In 88 Japanese CHH patients, only 39% had a confirmed pathogenic variant; the rest showed hallmarks of multi-gene inheritance
Journal: The Journal of Clinical Endocrinology and Metabolism | Published: 2026-03-17 | Type: Journal Article | PMID: 41042998 Authors: Tanikawa W et al. (Hamamatsu University School of Medicine; National Research Institute for Child Health and Development, Tokyo) Funding/COI: Japan Agency for Medical Research and Development. COI not disclosed.
Congenital hypogonadotropic hypogonadism (CHH) — failure of the hypothalamic-pituitary axis to trigger puberty, caused by deficient GnRH secretion or action — is commonly framed as a single-gene disorder, but this study pushes back on that framing. Of 88 Japanese patients screened with gene panel analysis and whole-exome sequencing, only 34 (39%) had a clearly pathogenic or likely pathogenic variant. The remaining 54 patients without a smoking-gun variant still accumulated significantly more rare variants across CHH-related genes than 100 healthy controls, pointing toward oligogenic or multifactorial causation rather than a missed monogenic diagnosis.

DATA SEGMENT:
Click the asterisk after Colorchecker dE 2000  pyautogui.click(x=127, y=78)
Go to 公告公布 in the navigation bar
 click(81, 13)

GOAL OF THE EXERCISE: Continue the summary of the Japanese study on congenital hypogonadotropic hypogonadism from where it stops, before the data.

YOUR RESPONSE:
This is a single-center Japanese cohort study using a two-tier genetic screening approach: gene panel analysis (GPA) for 14 established CHH genes in all 88 patients, followed by whole-exome sequencing in the 58 who came up negative. WES was initially restricted to 41 candidate genes and then expanded — a reasonable adaptive design for a rare condition, though the staged approach introduces some complexity in interpreting the negative WES results. Variant pathogenicity was assessed using ACMG/AMP criteria and cross-referenced against ClinVar, which is the current standard. The comparison of oligogenic burden in CHH patients vs. 100 controls is a valid analytical move, though the study doesn't report exact test statistics in the abstract.
The sample size (88 patients) is substantial for CHH, which has a prevalence of roughly 1 in 4,000–10,000 — this is a real genetic study, not a case series. The limitation is population specificity: Japanese cohorts have distinct allele frequencies from European or Middle Eastern populations where most CHH genetics literature originates, which is both a contribution (expands global data) and a caveat (findings may not generalize).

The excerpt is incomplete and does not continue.